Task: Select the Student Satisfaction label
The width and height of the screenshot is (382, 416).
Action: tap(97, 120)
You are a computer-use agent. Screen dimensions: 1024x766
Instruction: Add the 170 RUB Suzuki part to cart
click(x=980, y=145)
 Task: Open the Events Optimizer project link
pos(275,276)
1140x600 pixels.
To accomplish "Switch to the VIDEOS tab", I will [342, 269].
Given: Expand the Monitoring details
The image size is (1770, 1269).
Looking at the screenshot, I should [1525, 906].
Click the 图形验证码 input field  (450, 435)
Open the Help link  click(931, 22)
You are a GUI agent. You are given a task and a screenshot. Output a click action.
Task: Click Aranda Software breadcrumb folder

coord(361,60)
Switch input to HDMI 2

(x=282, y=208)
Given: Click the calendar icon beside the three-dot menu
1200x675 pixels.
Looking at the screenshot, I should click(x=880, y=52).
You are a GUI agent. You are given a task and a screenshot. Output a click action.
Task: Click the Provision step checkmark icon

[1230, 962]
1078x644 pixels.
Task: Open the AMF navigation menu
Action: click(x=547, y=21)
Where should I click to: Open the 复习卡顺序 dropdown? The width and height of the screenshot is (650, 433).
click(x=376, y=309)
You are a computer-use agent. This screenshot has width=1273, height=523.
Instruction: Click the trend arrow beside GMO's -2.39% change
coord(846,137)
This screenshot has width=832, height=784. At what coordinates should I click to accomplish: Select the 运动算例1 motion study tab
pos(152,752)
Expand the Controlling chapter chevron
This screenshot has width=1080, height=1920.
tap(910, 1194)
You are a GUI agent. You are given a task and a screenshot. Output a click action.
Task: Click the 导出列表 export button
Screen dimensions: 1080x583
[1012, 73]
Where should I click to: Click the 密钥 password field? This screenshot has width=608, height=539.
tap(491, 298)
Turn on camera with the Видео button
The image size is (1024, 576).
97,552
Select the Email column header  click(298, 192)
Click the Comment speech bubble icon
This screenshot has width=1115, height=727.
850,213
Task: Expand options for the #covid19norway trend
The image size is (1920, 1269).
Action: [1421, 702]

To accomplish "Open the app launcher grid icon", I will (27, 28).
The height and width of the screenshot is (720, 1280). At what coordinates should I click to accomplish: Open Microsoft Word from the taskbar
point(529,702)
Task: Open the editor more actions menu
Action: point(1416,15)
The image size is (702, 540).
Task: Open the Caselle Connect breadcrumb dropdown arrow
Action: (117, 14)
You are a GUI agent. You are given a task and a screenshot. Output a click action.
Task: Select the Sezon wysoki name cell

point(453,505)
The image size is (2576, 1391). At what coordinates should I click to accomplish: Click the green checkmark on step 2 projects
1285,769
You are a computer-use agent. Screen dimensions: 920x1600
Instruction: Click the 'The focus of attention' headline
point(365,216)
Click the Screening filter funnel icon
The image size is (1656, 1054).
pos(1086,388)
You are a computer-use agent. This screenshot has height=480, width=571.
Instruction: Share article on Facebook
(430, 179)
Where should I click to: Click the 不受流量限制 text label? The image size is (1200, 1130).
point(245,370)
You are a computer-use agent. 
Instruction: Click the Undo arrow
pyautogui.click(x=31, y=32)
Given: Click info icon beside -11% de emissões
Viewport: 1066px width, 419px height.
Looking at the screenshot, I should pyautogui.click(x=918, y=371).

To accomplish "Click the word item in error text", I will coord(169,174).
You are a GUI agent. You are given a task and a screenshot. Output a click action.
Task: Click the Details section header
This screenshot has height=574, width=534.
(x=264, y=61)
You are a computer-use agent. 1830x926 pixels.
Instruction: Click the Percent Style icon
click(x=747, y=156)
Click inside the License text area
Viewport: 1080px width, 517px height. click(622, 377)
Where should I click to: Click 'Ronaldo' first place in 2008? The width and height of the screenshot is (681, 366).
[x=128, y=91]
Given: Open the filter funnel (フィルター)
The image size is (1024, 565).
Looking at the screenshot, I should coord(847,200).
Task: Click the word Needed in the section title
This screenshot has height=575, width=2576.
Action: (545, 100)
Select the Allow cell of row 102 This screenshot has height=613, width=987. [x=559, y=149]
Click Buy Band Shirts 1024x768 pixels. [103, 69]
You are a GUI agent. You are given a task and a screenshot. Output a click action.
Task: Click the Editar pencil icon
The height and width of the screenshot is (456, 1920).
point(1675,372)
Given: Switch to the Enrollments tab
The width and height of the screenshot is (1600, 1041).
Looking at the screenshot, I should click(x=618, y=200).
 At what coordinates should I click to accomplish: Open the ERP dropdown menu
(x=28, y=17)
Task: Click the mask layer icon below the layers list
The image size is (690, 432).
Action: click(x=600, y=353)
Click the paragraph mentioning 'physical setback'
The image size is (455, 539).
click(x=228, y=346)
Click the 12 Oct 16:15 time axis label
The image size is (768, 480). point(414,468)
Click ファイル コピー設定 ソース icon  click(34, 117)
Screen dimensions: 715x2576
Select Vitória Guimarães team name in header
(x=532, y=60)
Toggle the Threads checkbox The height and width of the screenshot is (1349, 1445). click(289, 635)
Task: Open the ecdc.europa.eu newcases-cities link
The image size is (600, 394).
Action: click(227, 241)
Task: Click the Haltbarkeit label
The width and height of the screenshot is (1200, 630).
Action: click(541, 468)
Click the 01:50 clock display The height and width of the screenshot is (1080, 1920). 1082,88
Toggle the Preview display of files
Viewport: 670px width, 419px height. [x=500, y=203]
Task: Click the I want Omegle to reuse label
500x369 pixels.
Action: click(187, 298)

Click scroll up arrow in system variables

-------------------------

Requirement |
Would you restate the whole listing word for word?

Solution to this task |
Task: Select the Student Satisfaction label
The width and height of the screenshot is (382, 416).
Action: tap(97, 120)
You are a computer-use agent. Screen dimensions: 1024x766
Instruction: Add the 170 RUB Suzuki part to cart
click(x=980, y=145)
 Task: Open the Events Optimizer project link
pos(275,276)
1140x600 pixels.
To accomplish "Switch to the VIDEOS tab", I will [342, 269].
Given: Expand the Monitoring details
The image size is (1770, 1269).
Looking at the screenshot, I should [1525, 906].
Click the 图形验证码 input field  (450, 435)
Open the Help link  click(931, 22)
You are a GUI agent. You are given a task and a screenshot. Output a click action.
Task: Click Aranda Software breadcrumb folder

coord(361,60)
Switch input to HDMI 2

(x=282, y=208)
Given: Click the calendar icon beside the three-dot menu
1200x675 pixels.
Looking at the screenshot, I should click(x=880, y=52).
You are a GUI agent. You are given a task and a screenshot. Output a click action.
Task: Click the Provision step checkmark icon

[1230, 962]
1078x644 pixels.
Task: Open the AMF navigation menu
Action: click(x=547, y=21)
Where should I click to: Open the 复习卡顺序 dropdown? The width and height of the screenshot is (650, 433).
click(x=376, y=309)
You are a computer-use agent. This screenshot has width=1273, height=523.
Instruction: Click the trend arrow beside GMO's -2.39% change
coord(846,137)
This screenshot has width=832, height=784. At what coordinates should I click to accomplish: Select the 运动算例1 motion study tab
pos(152,752)
Expand the Controlling chapter chevron
This screenshot has width=1080, height=1920.
tap(910, 1194)
You are a GUI agent. You are given a task and a screenshot. Output a click action.
Task: Click the 导出列表 export button
Screen dimensions: 1080x583
[1012, 73]
Where should I click to: Click the 密钥 password field? This screenshot has width=608, height=539.
tap(491, 298)
Turn on camera with the Видео button
The image size is (1024, 576).
97,552
Select the Email column header  click(298, 192)
Click the Comment speech bubble icon
This screenshot has width=1115, height=727.
850,213
Task: Expand options for the #covid19norway trend
The image size is (1920, 1269).
Action: [1421, 702]

To accomplish "Open the app launcher grid icon", I will (27, 28).
The height and width of the screenshot is (720, 1280). At what coordinates should I click to accomplish: Open Microsoft Word from the taskbar
point(529,702)
Task: Open the editor more actions menu
Action: point(1416,15)
The image size is (702, 540).
Task: Open the Caselle Connect breadcrumb dropdown arrow
Action: (117, 14)
You are a GUI agent. You are given a task and a screenshot. Output a click action.
Task: Select the Sezon wysoki name cell

point(453,505)
The image size is (2576, 1391). At what coordinates should I click to accomplish: Click the green checkmark on step 2 projects
1285,769
You are a computer-use agent. Screen dimensions: 920x1600
Instruction: Click the 'The focus of attention' headline
point(365,216)
Click the Screening filter funnel icon
The image size is (1656, 1054).
pos(1086,388)
You are a computer-use agent. This screenshot has height=480, width=571.
Instruction: Share article on Facebook
(430, 179)
Where should I click to: Click the 不受流量限制 text label? The image size is (1200, 1130).
point(245,370)
You are a computer-use agent. 
Instruction: Click the Undo arrow
pyautogui.click(x=31, y=32)
Given: Click info icon beside -11% de emissões
Viewport: 1066px width, 419px height.
Looking at the screenshot, I should pyautogui.click(x=918, y=371).

To accomplish "Click the word item in error text", I will coord(169,174).
You are a GUI agent. You are given a task and a screenshot. Output a click action.
Task: Click the Details section header
This screenshot has height=574, width=534.
(x=264, y=61)
You are a computer-use agent. 1830x926 pixels.
Instruction: Click the Percent Style icon
click(x=747, y=156)
Click inside the License text area
Viewport: 1080px width, 517px height. click(622, 377)
Where should I click to: Click 'Ronaldo' first place in 2008? The width and height of the screenshot is (681, 366).
[x=128, y=91]
Given: Open the filter funnel (フィルター)
The image size is (1024, 565).
Looking at the screenshot, I should coord(847,200).
Task: Click the word Needed in the section title
This screenshot has height=575, width=2576.
Action: (545, 100)
Select the Allow cell of row 102 This screenshot has height=613, width=987. [x=559, y=149]
Click Buy Band Shirts 1024x768 pixels. [103, 69]
You are a GUI agent. You are given a task and a screenshot. Output a click action.
Task: Click the Editar pencil icon
The height and width of the screenshot is (456, 1920).
point(1675,372)
Given: Switch to the Enrollments tab
The width and height of the screenshot is (1600, 1041).
Looking at the screenshot, I should click(x=618, y=200).
 At what coordinates should I click to accomplish: Open the ERP dropdown menu
(x=28, y=17)
Task: Click the mask layer icon below the layers list
The image size is (690, 432).
Action: click(x=600, y=353)
Click the paragraph mentioning 'physical setback'
The image size is (455, 539).
click(x=228, y=346)
Click the 12 Oct 16:15 time axis label
The image size is (768, 480). point(414,468)
Click ファイル コピー設定 ソース icon  click(34, 117)
Screen dimensions: 715x2576
Select Vitória Guimarães team name in header
(x=532, y=60)
Toggle the Threads checkbox The height and width of the screenshot is (1349, 1445). click(289, 635)
Task: Open the ecdc.europa.eu newcases-cities link
The image size is (600, 394).
Action: click(227, 241)
Task: Click the Haltbarkeit label
The width and height of the screenshot is (1200, 630).
Action: click(541, 468)
Click the 01:50 clock display The height and width of the screenshot is (1080, 1920). 1082,88
Toggle the Preview display of files
Viewport: 670px width, 419px height. [x=500, y=203]
Task: Click the I want Omegle to reuse label
500x369 pixels.
Action: click(187, 298)

Click scroll up arrow in system variables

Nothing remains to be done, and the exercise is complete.